I don't think it's corrupt or bad faith of these organizations. They're dealing with the basic realities of having organizations like this. And it's not necessarily bad that they are constrained by the views of their members / donors / readers.
I agree with this, and have removed the fourth bullet point from this post as a result. While I read Glenn's original post differently, I see no reason to continue disagreeing with him now that he has made his intention clear.)
I don't mean for these three factors to replace my original thesis, but rather to augment it. Rarely is something complex the result of a single factor.
Now, even with all this said, just as they have consistently done for the last eleven years, new Internet based left-wing organizations will continue develop over the next four years. Some will morph into fairly consistent left-wing pressure groups on the Obama administration and Congressional Democrats. However, they will continue to have uneven growth rates. They will rise to prominence more as the result of a single major fight where they operated as a hub of activity--the Jena six (Color of Change), the Clinton impeachment (MoveOn.org), the Howard Dean campaign (Democracy for America), the Florida recount (Talking Points Memo), the Obama campaign (Organizing for America)--rather than because of a slow build around a coherent, manifesto-like agenda. That is just the way of things in the new world where we all live. Hell, maybe that is how it always was, even back in the 1930's:
In 1934, there was a wave of strikes. Huey Long's Share Our Wealth movement began. In a year, it had organized 27,000 clubs across the country. Francis Townsend organized a movement for old age pensions.
Even the left-wing pressure of the 1930's that John Judis calls for in the above passage was organized around short-term, specific fights, and then either quickly dissipated or morphed into far less radical institutions. After some major victories, the labor movement purged its radicals, and became far more "establishment." Huey Long's movement dissipated almost immediately after his assassination. Once Social Security was passed, how much more did we really hear from Francis Townsend?
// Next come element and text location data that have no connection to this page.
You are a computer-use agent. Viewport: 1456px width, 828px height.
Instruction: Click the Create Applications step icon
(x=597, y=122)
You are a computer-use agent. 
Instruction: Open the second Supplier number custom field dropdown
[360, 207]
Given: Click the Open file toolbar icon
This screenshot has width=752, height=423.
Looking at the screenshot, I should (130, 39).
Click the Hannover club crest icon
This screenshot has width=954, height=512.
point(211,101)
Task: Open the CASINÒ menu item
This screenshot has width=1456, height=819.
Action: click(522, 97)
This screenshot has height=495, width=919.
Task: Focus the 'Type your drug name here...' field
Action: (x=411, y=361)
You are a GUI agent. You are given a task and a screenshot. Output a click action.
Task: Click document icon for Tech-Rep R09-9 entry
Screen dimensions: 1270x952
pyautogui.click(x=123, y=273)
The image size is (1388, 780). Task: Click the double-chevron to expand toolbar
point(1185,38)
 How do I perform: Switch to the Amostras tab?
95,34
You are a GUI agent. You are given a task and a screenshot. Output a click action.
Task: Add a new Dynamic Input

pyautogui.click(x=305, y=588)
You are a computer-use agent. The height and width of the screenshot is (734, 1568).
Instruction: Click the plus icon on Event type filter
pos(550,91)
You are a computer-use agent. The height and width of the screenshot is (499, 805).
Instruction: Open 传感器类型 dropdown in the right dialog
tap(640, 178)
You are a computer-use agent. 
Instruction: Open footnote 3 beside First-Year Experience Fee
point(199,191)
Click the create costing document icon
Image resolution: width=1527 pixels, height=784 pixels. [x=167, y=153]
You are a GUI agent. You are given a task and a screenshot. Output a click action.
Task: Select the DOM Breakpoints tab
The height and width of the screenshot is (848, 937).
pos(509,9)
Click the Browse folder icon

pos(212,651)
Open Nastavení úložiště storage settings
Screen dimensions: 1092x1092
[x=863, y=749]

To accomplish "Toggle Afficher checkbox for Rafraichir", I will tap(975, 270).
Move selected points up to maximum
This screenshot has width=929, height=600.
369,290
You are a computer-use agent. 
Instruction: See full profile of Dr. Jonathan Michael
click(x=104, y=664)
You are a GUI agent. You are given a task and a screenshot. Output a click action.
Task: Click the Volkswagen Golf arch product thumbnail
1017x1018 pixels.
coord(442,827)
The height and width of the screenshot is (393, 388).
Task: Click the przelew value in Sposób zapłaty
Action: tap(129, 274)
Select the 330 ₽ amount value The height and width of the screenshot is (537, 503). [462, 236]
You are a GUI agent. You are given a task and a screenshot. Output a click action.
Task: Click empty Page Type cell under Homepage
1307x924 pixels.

We didn't get a large enough stimulus, but that wasn't because of a total lack of left-wing pressure of the sort that we supposedly had back in the old days. There was left-wing pressure and, rather than generalized problems with Obama cheerleading squads and the bad faith leaders of these squads, there were specific reasons why we didn't get a larger stimulus: ongoing Republicans media dominance, bad Democratic negotiating tactics, center-right Obama administration appointees drafting the stimulus, and the timing of this fight so recently after the election. Every fight will have its own specific character along these line. In some instances, new, powerful left-wing institutions will emerge as a result of these fights. While that did not happen in this case, such a specific failure should not lead to a generalized conclusion about the state of the American left. Instead, as always, it means that it is time to pick ourselves up, brush ourselves off, and move onto the next fight.